Source excerpt:
— BEGIN —

Project

General

Profile

Actions

Feature #4194

closed

[Keep] consistent logging for keepstore requests

Added by Tim Pierce over 9 years ago. Updated over 9 years ago.

Status:
Resolved
Priority:
Normal
Assigned To:
Radhika Chippada
Category:
Keep
Target version:
Story points:
2.5

Description

Currently, each handler is expected to implement its own logging. As a result, log formats are inconsistent, handlers get written without any logs at all, and at best there is much code repetition.

Instead, the router should implement a generic request/response logging system with the following features.
  • Every transaction uses the same format, e.g., "ipaddr resp_status resp_size elapsed uri err"
  • Individual handlers do not worry about logging or returning error codes -- they just set the response status using http.Error(), http.StatusOK, etc., and let the logging system figure out what to say by inspecting the request and response objects.
Implementation:
  • Perhaps this:
    •     // Tell the built-in HTTP server to direct all requests to the REST
          // router.
          http.Handle("/", MakeRESTRouter())
      
  • ...can be replaced with something like this?
    •     // The built-in HTTP server will pass each request to this function,
          // which forwards the request to the REST router and logs the outcome.
          router := MakeRESTRouter()
          http.HandleFunc("/", func(resp ResponseWriter, req *Request) {
              router.ServeHTTP(resp, req)
              // log stuff here!
          })
      

Subtasks 1 (0 open1 closed)

Task #4542: Review branch: 4194-keep-loggingResolvedTim Pierce11/16/2014Actions
Actions #1

Updated by Tim Pierce over 9 years ago

  • Tracker changed from Bug to Feature
  • Category set to Keep
  • Assigned To set to Tim Pierce
  • Story points set to 0.5

Keepstore logging has been made very consistent for GET and PUT requests. We should update /index and /status requests to log similarly.

Keepstore should also support a verbose or debugging logging mode that logs authentication failures, to make it easier to debug problems with data manager tokens etc.

Actions #2

Updated by Tom Clegg over 9 years ago

  • Description updated (diff)

— END —

Dataset excerpt:

— BEGIN —

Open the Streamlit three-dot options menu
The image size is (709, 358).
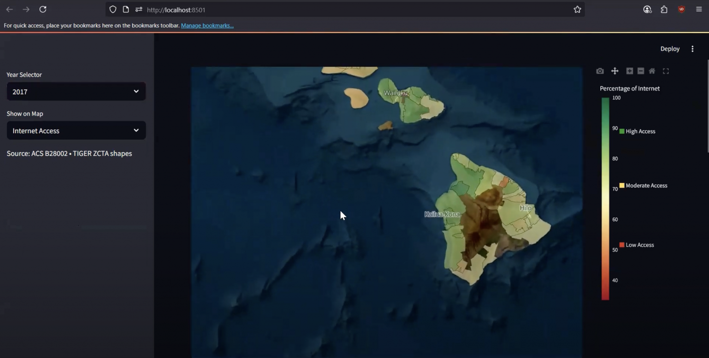(692, 49)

— END —

Objectives:
A) What example format does the keepstore logging feature page give for every transaction?
B) Reproduce everything in the keepstore logging feature page from "Instead, the router" down to "and response objects.".

Answers to the exercises:
A) "ipaddr resp_status resp_size elapsed uri err"

B)
Instead, the router should implement a generic request/response logging system with the following features.
  • Every transaction uses the same format, e.g., "ipaddr resp_status resp_size elapsed uri err"
  • Individual handlers do not worry about logging or returning error codes -- they just set the response status using http.Error(), http.StatusOK, etc., and let the logging system figure out what to say by inspecting the request and response objects.